Kinda weird your advice from NVIDIA isn’t perfect. I think they are having a hard time dealing with Apple these days (just my observation).
One thing I did do is clone my system onto a clone drive (I always keep one around) before I did this in case there were boot issues. Easy to pop it in and keep working. I think I did do that same order, installing the driver first then installing the card. Good luck and report back if you can.
tpf1952: | August, 29, 2011
Scott,
Thanks for the feedback. I’ll definitely make a clone drive before beginning the install. I’ve got a couple of projects due in the next week and I can’t afford a goof-up.
In my chat session/e-mail exchanges with NVIDIA people, I couldn’t help but think they were talking PC when I was asking Mac. Matters such their suggestion that a power cable not being needed for the 4000, when the product ships with it. Not confidence inspiring. Regardless, I’ve transitioned from FCP to PP, and need all the speed I an get.
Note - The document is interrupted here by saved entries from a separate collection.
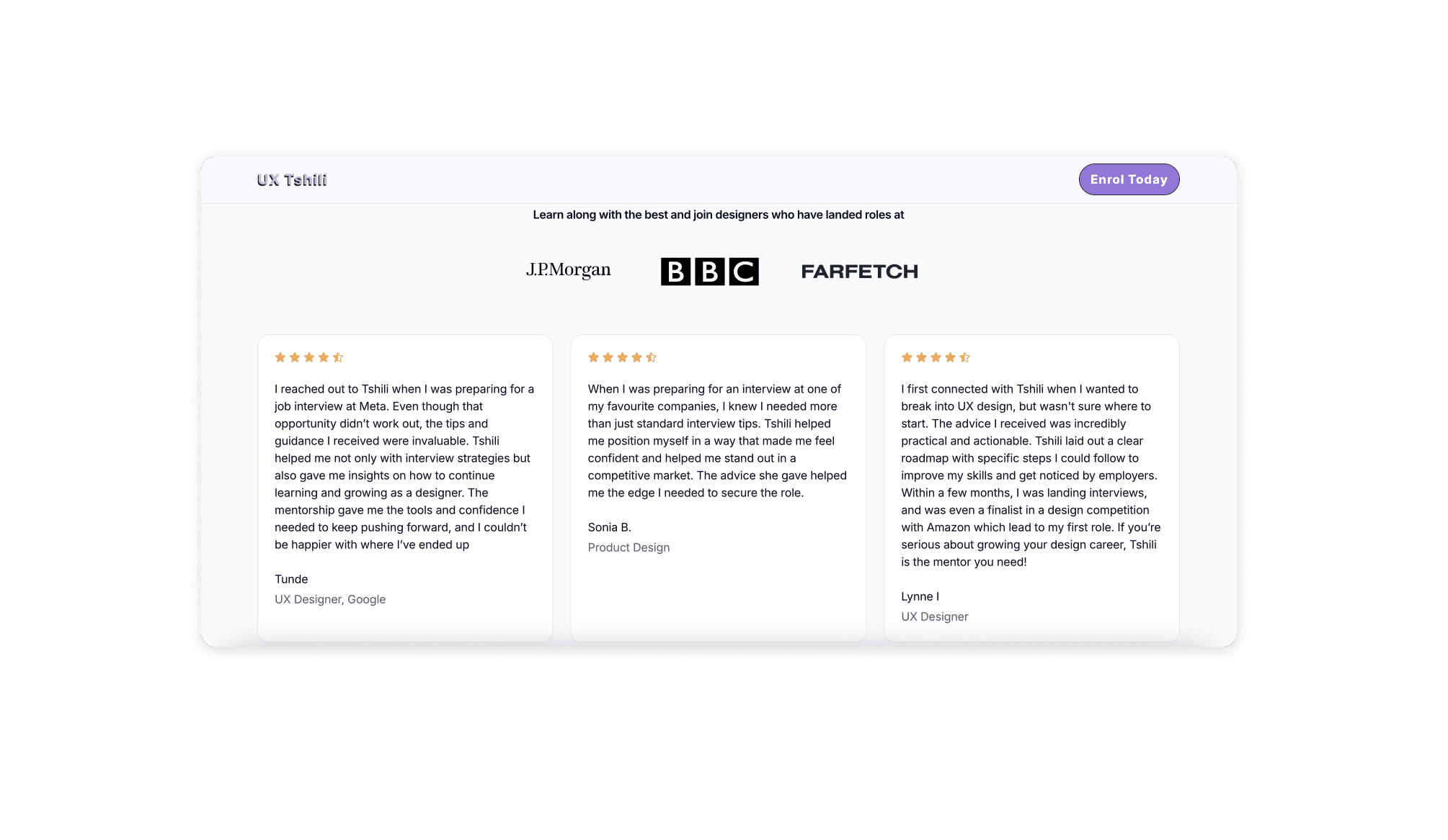
Task: Click half star in Lynne's rating
Action: pos(964,357)
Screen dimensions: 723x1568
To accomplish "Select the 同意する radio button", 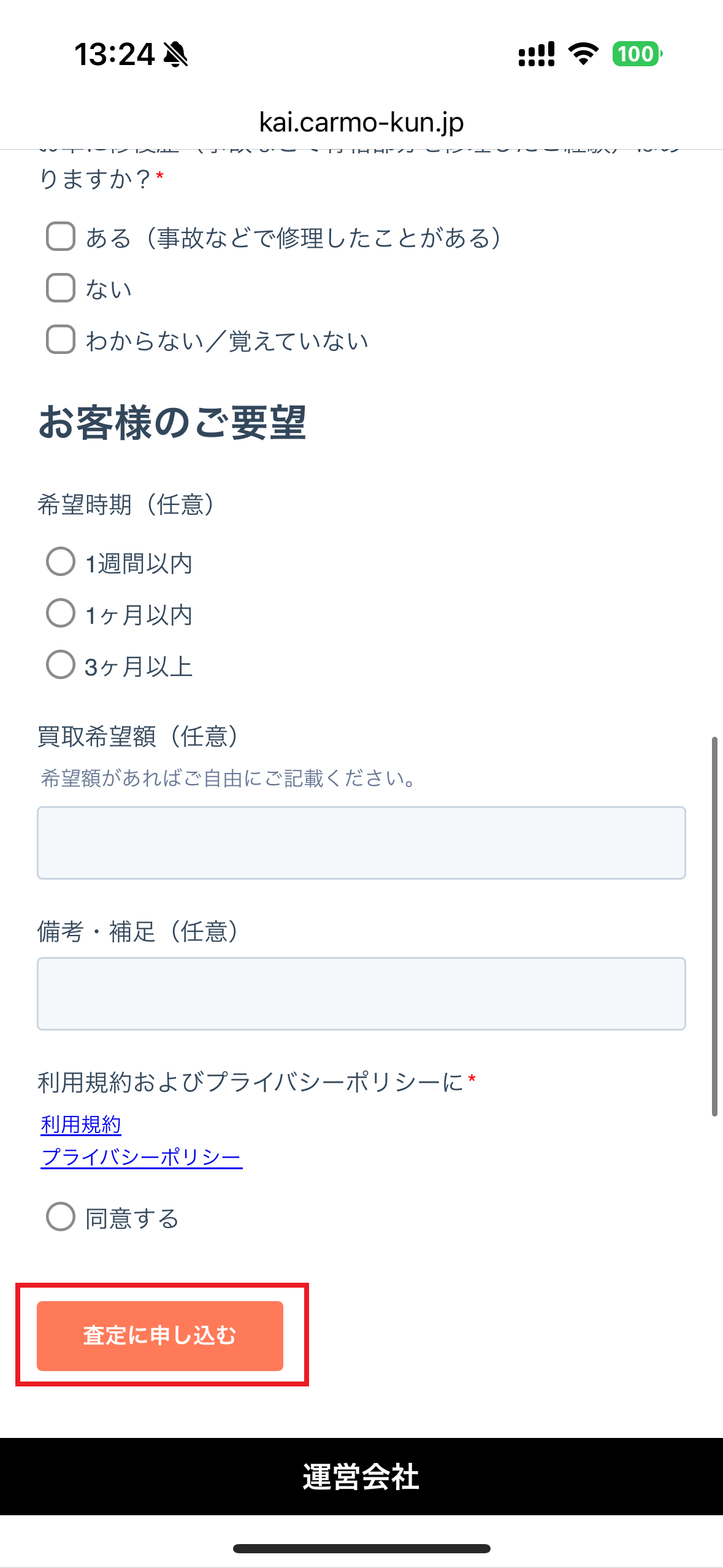I will (61, 1217).
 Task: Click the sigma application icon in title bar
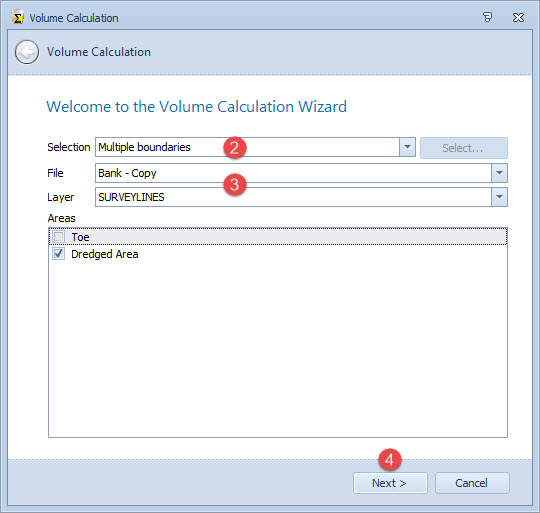[x=18, y=17]
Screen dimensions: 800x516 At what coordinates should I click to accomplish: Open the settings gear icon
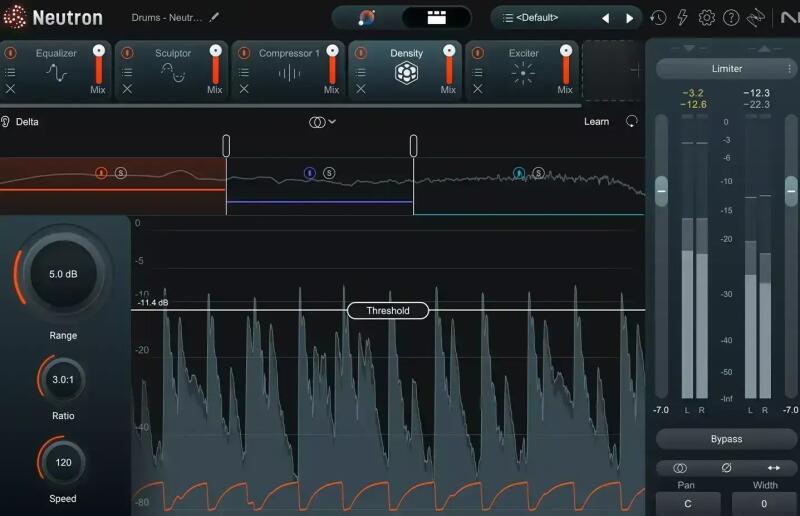(x=707, y=18)
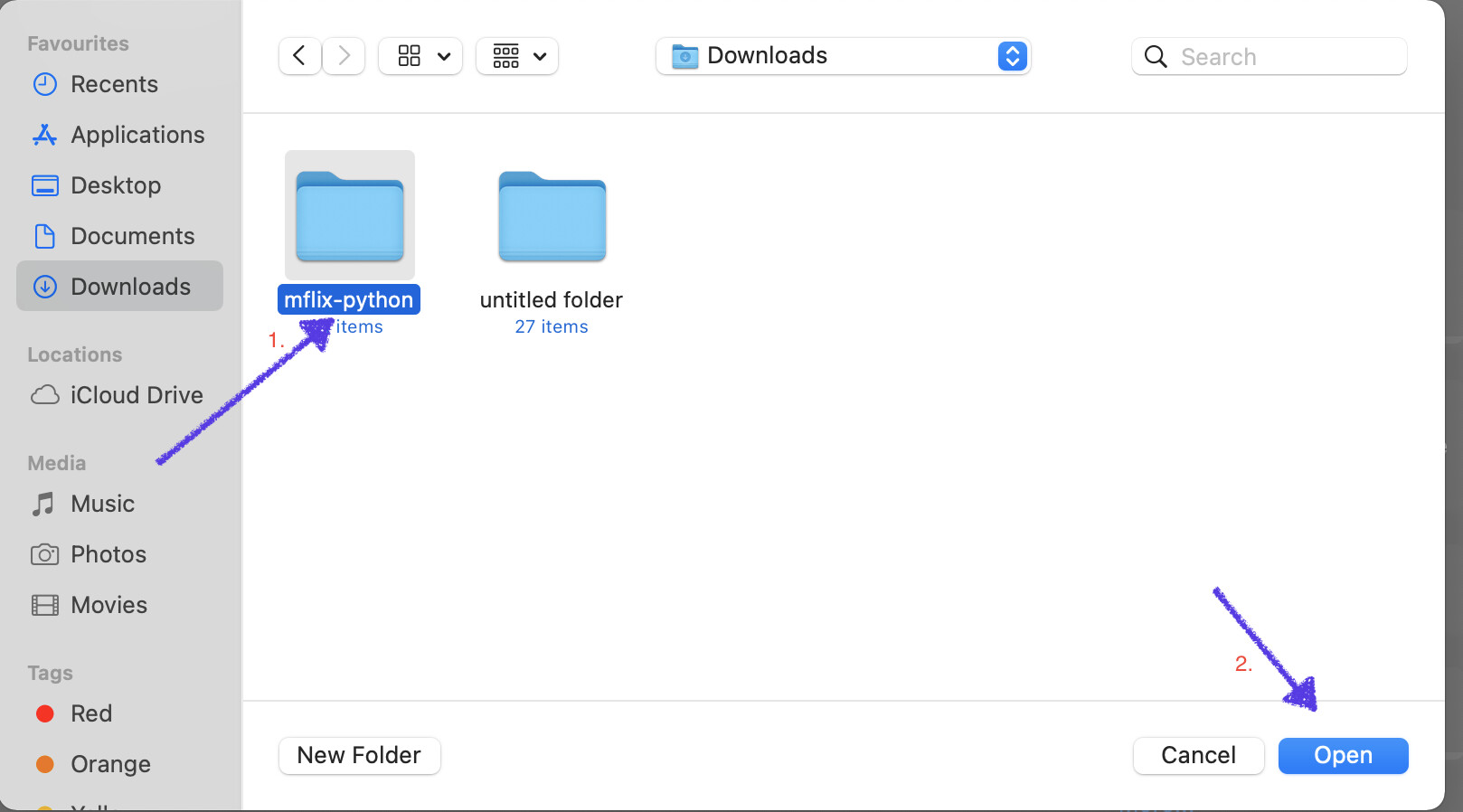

Will report back on the install.
Thanks,
Tom
tpf1952: | August, 30, 2011
Tried the Quadro 4000 for Mac. Short version: I’ve gone back to the ATI card.
The Quadro was bliss and then heartbreak at the same time. Indeed, Premiere Pro CS 5.5 seems unleashed. But alas, funky things happen in my After Effects comps added to the PP sequence. Somehow, fade ins and outs, created in the AE comps, simply don’t work. What appears in the video channel below flashes in abruptly. Bummer.
Maybe someday, but not today.
BTW, the installation worked fine:
1) Install the “retail” driver before leaving the ATI setup.
2) Power down. Swap cards. Install the power cable.
3) Power up, install the CUDA driver. BTW there’s a newer version, but it made no difference regarding the performance of AE comps.
Sometimes when I’m not on a deadline, I may revisit the PP/AE problem, starting from a new sequence.